あなたがあなたであることをどのように証明するか?

ドコモ口座問題で改めて考える本人確認

ある日、突然、自分ではなくなる

映画でこのような場面を見かけたことはないだろうか?

『ある朝起きてみると、免許証や社員証など自分の身分を証明する書類がすべて消えている。そして、見知らぬ男が部屋に入ってきて「お前は誰だ!」と叫ぶ。しかも、警察に「泥棒です!」と通報されるので、慌てて窓から飛び降りて逃げ出す。

目指すは、自分の両親の住む実家だ。しかし、ドアを開けて出てきた両親は主人公を怪訝そうに見る。「僕だよ僕!」と叫んで家に入ろうとすると、ここでも「不審者です!」と通報されてしまう……その後もすべての知り合いを訪ねるが、誰も主人公のことを知らない……

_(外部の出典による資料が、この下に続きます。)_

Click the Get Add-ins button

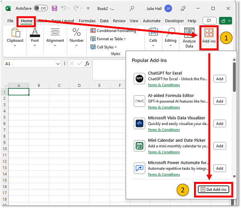click(x=214, y=189)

そして、実は主人公の部屋に入ってきた男が、「新しい自分」であることを知ることとなる……』

ちょっと怖い話だが、「あなたがあなたであること」をあなたが主張しても意味がなく、「あなたがあなたであること」は他人や、書類が証明しなければならないという事実を端的に示す物語だ。

逆に、「あなたで無い赤の他人を証言や書類によって、あなたであることを証明」することが可能という恐ろしい事実も浮かび上がる。

image by Gettyimages

ドコモ口座、SBI証券事件については、9月29日の記事「『あなたの口座は世界中の犯罪者に狙われている』あまりに残酷な現実」で詳しく述べたが、「偽造の身分証で他人があなた(名義)の預金口座を開設する」というのは「他人が(嘘なのに)あなたであることを証明してしまう」恐ろしい事例の1つと言える。

例えば村社会では、親類縁者が近隣に住んでいるし、村人もお互い顔見知りだから、身分証明書や戸籍が無くても「あなたがあなたであること」を証明するのは難しくない。

実際、歴史上戸籍制度(住民登録、社会保障番号)が整備されて、公的な書類で「あなたがあなたであること」が証明されるようになったのは、比較的最近の話だ。それまでは、家族や親しい知人が身分証明書の代わりを果たしていた。

しかし、現在の都会生活では、マンションの隣の住人さえ「どこのだれか」をはっきりとは知らないのが普通である。さわやかに挨拶を交わしても、逃亡中のレイプ・殺人犯である可能性さえある。

 

だから、現代社会では身分証明(書)が極めて大事な役割を果たすのだが、偽造身分証明書で簡単に預金口座が作成できるのであれば、その信頼性に疑義が生じる。